DOCUMENT PASSAGE:
◇ ◇ ◇ ◇

1

Okay I need some help before I pull my hair out :P

What I ultimately want to do is find the second vlookup value. The basic design is 1. Find value row number with a MATCH formula 2. Then use INDIRECT formula to shift the table array down one from the original VLOOKUP

Sounds simple. And I've gotten it to work perfectly fine in a single workbook, but my VLOOKUP needs to find values in a second workbook.

In my head the formula below should work but obviously it's not.

=VLOOKUP(A1,'[InsightsDataExport.xlsx]Lead Profile'!(INDIRECT("AP"&(((MATCH(A1,'[InsightsDataExport.xlsx]Lead Profile'!$AP:$AP,0))+1))):AR10000,2,FALSE)

So my though was

  1. Looks at Workbook 1 A1 cell
  2. Table array in Workbook 2 (aka InsightsDataExport)
  3. INDIRECT pairs column "AP" with the row number. The row number is found using a MATCH formula to find the first occurrence of A1 value form workbook 1 in workbook 2 AP columns then adds 1 (hence the table array begins AFTER the first occurrence)

◇ ◇ ◇ ◇

DATA BLOCK:

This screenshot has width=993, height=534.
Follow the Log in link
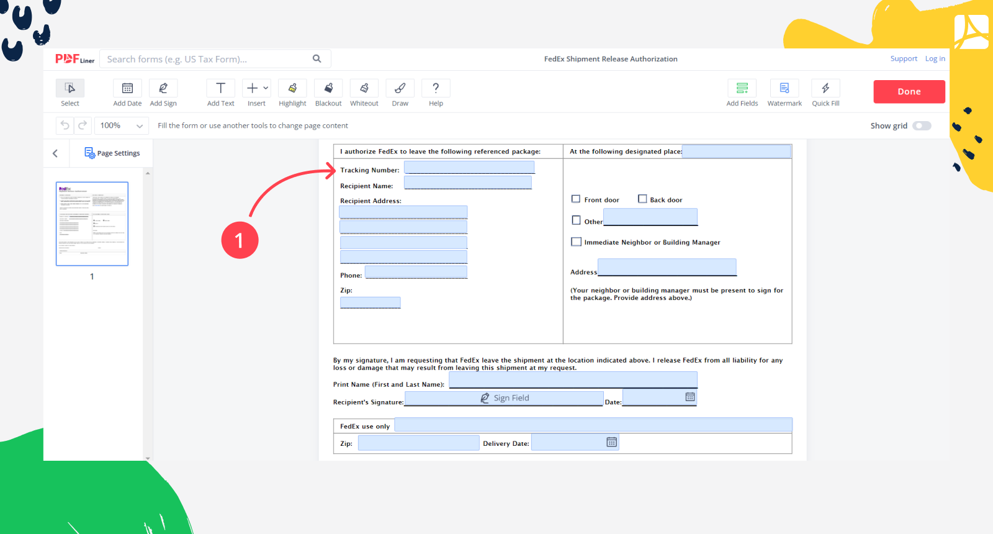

◇ ◇ ◇ ◇

QUESTIONS TO ANSWER:
(a) In the Excel forum post, replace "MATCH" with "XMATCH" and give the part from "In my head the" up to and including "the first occurrence)" with that change.
(b) Sum up the Excel forum post in two sentences.
These lines play no part here and can be set aside.

ANSWERS BELOW:
(a)
In my head the formula below should work but obviously it's not.

=VLOOKUP(A1,'[InsightsDataExport.xlsx]Lead Profile'!(INDIRECT("AP"&(((XMATCH(A1,'[InsightsDataExport.xlsx]Lead Profile'!$AP:$AP,0))+1))):AR10000,2,FALSE)

So my though was

  1. Looks at Workbook 1 A1 cell
  2. Table array in Workbook 2 (aka InsightsDataExport)
  3. INDIRECT pairs column "AP" with the row number. The row number is found using a XMATCH formula to find the first occurrence of A1 value form workbook 1 in workbook 2 AP columns then adds 1 (hence the table array begins AFTER the first occurrence)

(b) The poster wants to find the second VLOOKUP value by using MATCH to get a row number and INDIRECT to shift the table array down one row, an approach that works within a single workbook. The lookup has to find values in a second workbook, InsightsDataExport, and the formula written for that case is not working.